Employers collect and maintain vast amounts of sensitive personal information: Social Security numbers, banking details, health records, background check results, performance evaluations, and more. Protecting this data is both a legal obligation and a business imperative.
What the Laws Require
While specific requirements vary by state, common obligations include:
Notice. Employers must inform employees about what personal information they collect, why they collect it, how it is used, and with whom it is shared. California requires a specific "Notice at Collection" for employees.
Purpose limitation. Personal information should be collected and used only for purposes disclosed to the employee. Collecting data for one purpose and using it for another without notice raises compliance concerns.
Data minimization. Collect only the personal information that is reasonably necessary for the purpose stated. Employers who maintain excessive data face greater risk and liability if a breach occurs.
Security. Implement reasonable security measures to protect personal information from unauthorized access, disclosure, or destruction. What constitutes "reasonable" depends on the sensitivity of the data and the size and resources of the organization.
Access and correction rights. Under some state laws, employees have the right to access the personal information you hold about them and request corrections to inaccurate information.
Deletion rights. Some laws provide a right to request deletion of personal information, subject to exceptions for legal and business retention requirements.
Practical Steps
Conduct a Data Inventory
Map the personal information you collect about employees across the entire employment lifecycle: application, hiring, onboarding, employment, benefits, performance management, and separation. For each data element, document:
- What information is collected
- Why it is collected
- Where it is stored
- Who has access
- How long it is retained
- Whether it is shared with third parties
This inventory is foundational to compliance with any privacy law.
Update Privacy Notices
Provide employees with clear, plain-language notices about your data practices. At minimum, your notice should describe the categories of personal information collected, the purposes for collection and use, the categories of third parties with whom data is shared, and how employees can exercise their rights.
Implement Retention Schedules
Maintain employee records only as long as required by law or necessary for a legitimate business purpose. Common retention requirements include:
- Payroll records: three to four years after creation
- I-9 forms: three years after hire or one year after separation, whichever is later
- Tax records: four years after the tax becomes due or is paid
- Personnel files: varies by state, commonly three to seven years after separation
- Health records: six years under HIPAA, longer for workers' compensation
When the retention period expires, securely destroy the records.
Strengthen Access Controls
Limit access to employee personal information based on job function. Payroll staff needs access to banking information; the marketing team does not. Implement role-based access controls in your HRIS and other systems, and audit access regularly.
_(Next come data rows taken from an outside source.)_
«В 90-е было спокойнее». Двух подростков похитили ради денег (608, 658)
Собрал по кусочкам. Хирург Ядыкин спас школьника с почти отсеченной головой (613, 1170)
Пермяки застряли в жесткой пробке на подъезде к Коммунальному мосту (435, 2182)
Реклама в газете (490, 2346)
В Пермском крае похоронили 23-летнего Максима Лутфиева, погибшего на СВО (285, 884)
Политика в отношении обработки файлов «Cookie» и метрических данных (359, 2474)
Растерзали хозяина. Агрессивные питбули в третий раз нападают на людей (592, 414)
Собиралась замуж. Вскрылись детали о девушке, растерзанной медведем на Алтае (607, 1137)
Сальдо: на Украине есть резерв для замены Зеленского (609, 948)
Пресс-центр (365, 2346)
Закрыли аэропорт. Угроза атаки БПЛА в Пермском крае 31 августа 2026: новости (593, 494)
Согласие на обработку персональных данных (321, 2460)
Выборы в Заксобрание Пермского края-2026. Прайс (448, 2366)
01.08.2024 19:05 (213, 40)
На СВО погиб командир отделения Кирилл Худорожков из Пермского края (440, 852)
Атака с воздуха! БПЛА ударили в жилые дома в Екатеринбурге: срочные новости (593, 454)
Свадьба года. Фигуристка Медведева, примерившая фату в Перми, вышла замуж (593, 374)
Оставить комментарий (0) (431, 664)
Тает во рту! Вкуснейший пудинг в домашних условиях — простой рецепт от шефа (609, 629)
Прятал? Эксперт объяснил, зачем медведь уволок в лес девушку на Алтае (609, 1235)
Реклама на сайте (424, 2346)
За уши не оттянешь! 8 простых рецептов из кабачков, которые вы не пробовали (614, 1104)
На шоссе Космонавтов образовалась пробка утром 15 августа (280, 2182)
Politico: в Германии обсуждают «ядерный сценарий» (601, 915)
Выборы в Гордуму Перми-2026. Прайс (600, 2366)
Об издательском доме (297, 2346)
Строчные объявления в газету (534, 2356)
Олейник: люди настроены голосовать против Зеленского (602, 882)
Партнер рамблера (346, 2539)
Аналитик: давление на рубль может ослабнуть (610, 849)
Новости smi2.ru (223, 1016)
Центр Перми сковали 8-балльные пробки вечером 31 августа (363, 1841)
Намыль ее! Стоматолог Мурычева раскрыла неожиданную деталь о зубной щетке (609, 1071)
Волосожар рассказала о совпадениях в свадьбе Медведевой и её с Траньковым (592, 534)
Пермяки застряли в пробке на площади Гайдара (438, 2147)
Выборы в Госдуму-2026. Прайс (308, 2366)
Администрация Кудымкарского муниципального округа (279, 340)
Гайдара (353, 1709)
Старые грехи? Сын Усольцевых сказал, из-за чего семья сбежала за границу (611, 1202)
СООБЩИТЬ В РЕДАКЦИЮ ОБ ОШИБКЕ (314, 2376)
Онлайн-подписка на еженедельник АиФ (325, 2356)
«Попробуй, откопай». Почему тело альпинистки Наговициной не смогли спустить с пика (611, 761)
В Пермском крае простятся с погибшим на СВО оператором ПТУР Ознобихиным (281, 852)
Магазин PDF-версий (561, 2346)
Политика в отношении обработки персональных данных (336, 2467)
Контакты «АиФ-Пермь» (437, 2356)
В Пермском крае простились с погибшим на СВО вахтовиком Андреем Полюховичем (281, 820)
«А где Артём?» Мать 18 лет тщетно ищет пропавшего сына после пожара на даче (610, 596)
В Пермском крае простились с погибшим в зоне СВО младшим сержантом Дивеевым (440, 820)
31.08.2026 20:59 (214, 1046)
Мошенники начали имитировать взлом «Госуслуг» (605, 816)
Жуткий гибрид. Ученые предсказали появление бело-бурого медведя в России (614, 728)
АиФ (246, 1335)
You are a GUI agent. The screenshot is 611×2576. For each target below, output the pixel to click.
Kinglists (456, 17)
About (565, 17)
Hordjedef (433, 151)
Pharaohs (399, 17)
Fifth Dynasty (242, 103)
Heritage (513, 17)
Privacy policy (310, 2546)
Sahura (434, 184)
Manage Vendor Relationships
Review the data practices of every vendor that receives employee personal information, including payroll processors, benefits administrators, background check providers, and cloud service providers. Include data protection obligations in your vendor contracts and verify compliance.
Train Your Team
Everyone who handles employee data must understand their privacy obligations. Training should cover proper data handling, access controls, breach reporting procedures, and the consequences of unauthorized access or disclosure.
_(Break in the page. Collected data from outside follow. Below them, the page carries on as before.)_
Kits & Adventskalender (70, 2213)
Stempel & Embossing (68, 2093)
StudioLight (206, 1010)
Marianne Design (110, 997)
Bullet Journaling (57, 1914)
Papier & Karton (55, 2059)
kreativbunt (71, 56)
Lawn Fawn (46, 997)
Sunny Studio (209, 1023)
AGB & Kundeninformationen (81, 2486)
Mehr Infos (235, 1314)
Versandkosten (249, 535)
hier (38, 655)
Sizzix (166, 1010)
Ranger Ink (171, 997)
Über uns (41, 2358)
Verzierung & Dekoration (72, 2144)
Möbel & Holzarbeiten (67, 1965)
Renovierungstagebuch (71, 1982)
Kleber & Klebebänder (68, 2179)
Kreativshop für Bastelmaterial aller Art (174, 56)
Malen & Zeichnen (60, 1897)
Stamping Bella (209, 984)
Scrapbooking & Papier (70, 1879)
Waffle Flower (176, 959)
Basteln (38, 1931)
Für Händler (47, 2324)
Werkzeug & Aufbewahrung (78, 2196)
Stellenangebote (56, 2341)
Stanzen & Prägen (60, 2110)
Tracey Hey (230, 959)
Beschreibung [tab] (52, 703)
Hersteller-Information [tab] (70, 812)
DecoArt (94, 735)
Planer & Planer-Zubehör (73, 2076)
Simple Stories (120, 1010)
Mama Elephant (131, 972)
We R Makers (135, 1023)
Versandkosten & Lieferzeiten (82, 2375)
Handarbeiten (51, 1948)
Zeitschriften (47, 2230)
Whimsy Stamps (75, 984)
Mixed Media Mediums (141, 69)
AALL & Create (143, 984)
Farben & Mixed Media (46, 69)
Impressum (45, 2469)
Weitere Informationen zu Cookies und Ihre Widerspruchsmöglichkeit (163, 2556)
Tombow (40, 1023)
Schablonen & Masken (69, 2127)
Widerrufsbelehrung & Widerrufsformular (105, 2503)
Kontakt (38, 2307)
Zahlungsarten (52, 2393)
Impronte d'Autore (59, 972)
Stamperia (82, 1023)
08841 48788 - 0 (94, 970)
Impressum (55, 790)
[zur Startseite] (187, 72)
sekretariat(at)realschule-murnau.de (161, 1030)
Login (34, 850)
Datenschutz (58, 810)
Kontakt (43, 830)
Prepare a Breach Response Plan
Despite best efforts, breaches happen. Have a documented incident response plan that includes identifying and containing the breach, assessing what data was affected, notifying individuals as required by state breach notification laws, and notifying regulators where required.
Employee data privacy is not optional, and the regulatory requirements will only increase. Building strong data protection practices now positions your organization for compliance as new laws take effect.